17(Advanced)  ) ) How much follow-up should a Navigator and One-Stop staff do, if any, to ensure that customers get the services they need to reach their employment goals ?

(Updated January 2010 )

As a Navigator on-the-job for a while now, you are probably known in your One-Stops and in your community as a Resource Guru!  At this more advanced stage, the focus of your position will be impacted by your geographic region, population and number of One-Stop Centers that you cover, as well as the complexity of your areas’ programs and service structure.  However, a consistent part of your role involves having a broad knowledge based on Federal, State, local and private programs and services that impact the ability of persons with disabilities to enter and remain in the workforce.  Navigators are always on the lookout for additional resources to share with One-Stop staff and community partners that will help individuals reach their employment goals (transportation, work incentives, employment supports, adaptive technology, grants, etc.).  With all of the relationship building that you do, you have the ability to pass on these valuable resources (i.e. Tips of the Week, 30 Second Trainings, Tidbits from the One Stop Toolkit Resources of the Week, etc.) to a wide range of professionals in the workforce and disability communities.  Gathering and disseminating this multitude of resources can be the easy part. But how do you know if the customer with a disability got the services he/she needed from the resources you passed on?  What happens when customers come back to the One-Stop staff to relay that the resources did not help them?  How much follow-up should a Navigator do (if any) after working with One-Stop staff to assist a customer with a disability to access other community resources?

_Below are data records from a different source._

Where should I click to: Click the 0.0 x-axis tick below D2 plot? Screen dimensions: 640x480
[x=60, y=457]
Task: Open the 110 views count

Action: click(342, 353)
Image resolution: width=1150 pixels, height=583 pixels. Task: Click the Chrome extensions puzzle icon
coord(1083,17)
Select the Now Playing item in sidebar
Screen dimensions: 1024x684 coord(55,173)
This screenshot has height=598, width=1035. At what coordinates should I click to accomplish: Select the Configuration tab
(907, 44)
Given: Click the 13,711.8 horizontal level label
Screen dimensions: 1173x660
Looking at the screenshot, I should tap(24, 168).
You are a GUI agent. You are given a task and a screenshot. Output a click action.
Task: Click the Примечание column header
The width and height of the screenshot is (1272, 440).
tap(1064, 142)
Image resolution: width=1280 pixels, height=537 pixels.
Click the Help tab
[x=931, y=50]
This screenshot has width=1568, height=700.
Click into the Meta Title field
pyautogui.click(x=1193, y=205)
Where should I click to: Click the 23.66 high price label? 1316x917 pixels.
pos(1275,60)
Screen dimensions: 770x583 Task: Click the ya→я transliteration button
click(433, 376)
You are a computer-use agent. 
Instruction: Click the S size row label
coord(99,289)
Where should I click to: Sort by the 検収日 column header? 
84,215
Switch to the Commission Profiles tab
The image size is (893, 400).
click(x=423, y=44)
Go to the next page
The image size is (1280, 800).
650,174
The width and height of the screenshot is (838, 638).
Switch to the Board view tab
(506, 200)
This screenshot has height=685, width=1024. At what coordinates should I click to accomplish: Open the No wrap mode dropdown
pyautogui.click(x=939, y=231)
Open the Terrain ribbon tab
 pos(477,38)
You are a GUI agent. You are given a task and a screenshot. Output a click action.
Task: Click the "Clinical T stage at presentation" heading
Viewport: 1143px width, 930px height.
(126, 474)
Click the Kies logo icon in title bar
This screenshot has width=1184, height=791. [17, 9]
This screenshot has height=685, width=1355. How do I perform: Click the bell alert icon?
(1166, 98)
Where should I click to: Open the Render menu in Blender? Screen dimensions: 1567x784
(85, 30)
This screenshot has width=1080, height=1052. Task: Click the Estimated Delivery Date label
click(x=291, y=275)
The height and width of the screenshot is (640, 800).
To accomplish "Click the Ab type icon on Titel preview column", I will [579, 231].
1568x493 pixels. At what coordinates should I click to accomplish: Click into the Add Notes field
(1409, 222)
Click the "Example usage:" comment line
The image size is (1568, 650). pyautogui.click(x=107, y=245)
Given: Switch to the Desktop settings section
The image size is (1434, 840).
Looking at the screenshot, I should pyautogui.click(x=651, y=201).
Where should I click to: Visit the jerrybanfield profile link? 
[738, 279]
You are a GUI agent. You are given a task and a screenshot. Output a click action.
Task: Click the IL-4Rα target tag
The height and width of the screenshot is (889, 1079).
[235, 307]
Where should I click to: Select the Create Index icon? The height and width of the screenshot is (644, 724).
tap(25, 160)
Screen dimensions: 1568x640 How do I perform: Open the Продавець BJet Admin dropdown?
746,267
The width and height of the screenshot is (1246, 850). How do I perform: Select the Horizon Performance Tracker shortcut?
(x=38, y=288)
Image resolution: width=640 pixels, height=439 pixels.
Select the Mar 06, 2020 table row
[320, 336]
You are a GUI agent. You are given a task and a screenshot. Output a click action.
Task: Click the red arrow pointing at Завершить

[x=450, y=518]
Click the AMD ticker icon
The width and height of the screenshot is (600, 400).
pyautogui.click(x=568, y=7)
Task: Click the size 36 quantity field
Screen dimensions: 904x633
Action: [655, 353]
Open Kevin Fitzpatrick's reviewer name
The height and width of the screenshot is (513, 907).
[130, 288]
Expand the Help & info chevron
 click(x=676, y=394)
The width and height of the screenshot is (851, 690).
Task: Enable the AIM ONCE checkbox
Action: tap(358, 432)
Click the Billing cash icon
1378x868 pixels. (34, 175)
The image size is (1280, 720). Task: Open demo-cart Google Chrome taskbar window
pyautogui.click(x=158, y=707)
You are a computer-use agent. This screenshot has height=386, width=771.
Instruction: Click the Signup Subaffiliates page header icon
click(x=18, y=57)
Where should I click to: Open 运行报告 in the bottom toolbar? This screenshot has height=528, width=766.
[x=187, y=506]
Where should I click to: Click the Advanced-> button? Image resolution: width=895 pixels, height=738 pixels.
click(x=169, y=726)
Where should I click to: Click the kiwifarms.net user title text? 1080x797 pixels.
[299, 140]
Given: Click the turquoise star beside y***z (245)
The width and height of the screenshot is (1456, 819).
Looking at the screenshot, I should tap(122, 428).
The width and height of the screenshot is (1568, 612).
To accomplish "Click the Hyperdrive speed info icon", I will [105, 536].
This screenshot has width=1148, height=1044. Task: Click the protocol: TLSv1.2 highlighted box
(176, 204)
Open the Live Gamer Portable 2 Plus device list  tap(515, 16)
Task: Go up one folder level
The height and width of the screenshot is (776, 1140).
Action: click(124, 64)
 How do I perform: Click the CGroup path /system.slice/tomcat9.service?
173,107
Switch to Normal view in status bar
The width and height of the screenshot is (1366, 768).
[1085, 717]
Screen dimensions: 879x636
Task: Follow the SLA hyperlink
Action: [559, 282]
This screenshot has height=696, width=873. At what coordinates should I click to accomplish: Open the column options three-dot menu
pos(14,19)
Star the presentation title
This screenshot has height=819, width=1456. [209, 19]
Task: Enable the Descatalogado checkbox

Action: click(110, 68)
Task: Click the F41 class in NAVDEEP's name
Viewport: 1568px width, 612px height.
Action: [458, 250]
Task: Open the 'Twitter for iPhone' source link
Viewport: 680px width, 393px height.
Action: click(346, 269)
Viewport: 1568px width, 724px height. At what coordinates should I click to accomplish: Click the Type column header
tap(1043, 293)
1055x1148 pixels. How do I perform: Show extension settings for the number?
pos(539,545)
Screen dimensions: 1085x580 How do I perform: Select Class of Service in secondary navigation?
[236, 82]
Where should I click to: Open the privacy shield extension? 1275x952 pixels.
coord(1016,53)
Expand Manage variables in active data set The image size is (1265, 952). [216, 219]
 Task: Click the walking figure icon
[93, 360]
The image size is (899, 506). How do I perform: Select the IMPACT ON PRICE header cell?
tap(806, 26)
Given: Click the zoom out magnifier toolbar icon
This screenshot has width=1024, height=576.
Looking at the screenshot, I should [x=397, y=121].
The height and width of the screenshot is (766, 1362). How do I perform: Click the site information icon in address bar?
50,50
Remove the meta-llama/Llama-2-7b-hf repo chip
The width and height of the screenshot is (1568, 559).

It is clearly up to customers to make their own decisions and choices on whether or not to follow-through with resources that are passed on to them.  However, in some situations, there are customers who make decisions to access other resources and then hit roadblocks.  These customers may bounce right back to the One-Stop and do not know where to go from there. It can be especially difficult when the One-Stop does not provide the services that the customer needs to continue with their employment goals (e.g. job coaching, adaptive equipment on the job, benefits planning, legal advocacy, etc.).  In these situations, how much follow up should Navigators do to find out why the customer did not get the services they requested? What strategies can a Navigator engage in to help ensure that the resources passed on by the One-Stop are responsive to customers?  Here are a few ways that Navigators across the nation are helping to ensure that customers get the services they need:

  • In areas where much of the coordination and groundwork has been accomplished, Navigators have facilitated the formation of Integrated Resource Teams (IRTs) to assist individuals with significant disabilities and/or an array of complex barriers or challenges who access the One-Stops. This team approach can help lessen the confusion for individuals who are working with a variety of agencies, as well as provide opportunities for each entity to clarify the services they will provide to ensure there is not duplication of services. Moreover it also provides the chance to clarify the customers’ responsibilities in his/her job search process and to be an active part of the job search process.
  • Navigators are focusing on strengthening relationships with agencies that may have seemed unresponsive in the past to customers referred from the One-Stops (i.e., One-Stop staff relay that they have tried to help customers access services at a particular agency, but don’t understand why some have not being assisted).
  • Navigators have coordinated interagency training between various agencies and the One-Stops.
  • Navigators have made efforts to become more familiar with eligibility requirements of other resources and have created Desktop Guides listing organizations’ names, contact information, and basic eligibility requirements to help One-Stop Career Center staff understand what services and programs are offered before referring job seekers.
  • Navigators have joined a number of different networking committees to learn more about existing resources, which also provides opportunities to meet regularly with staff from a wide variety of agencies and build connections allowing for greater referral response and generation.
  • Navigators have joined or created Interagency Action Committees which provide Navigators the opportunity to share what the One-Stop has to offer as well as to work at a systems level to promote employment for persons with disabilities and address barriers at a systemic level.
  • Navigators have created Interagency Referral Forms to improve communication between agencies. Customers can choose to use these forms when accessing other resources, which clarify the types of services they are requesting and why. Some forms also include the contact information for the One-Stop staff person working with the individual on his/her employment goals.
  • If a person comes back to a One-Stop, relaying confusion about the services he/she is eligible for at another agency, Navigators are encouraging their One-Stop staff to call the agency together with the customer to set up a team meeting at the One-Stop.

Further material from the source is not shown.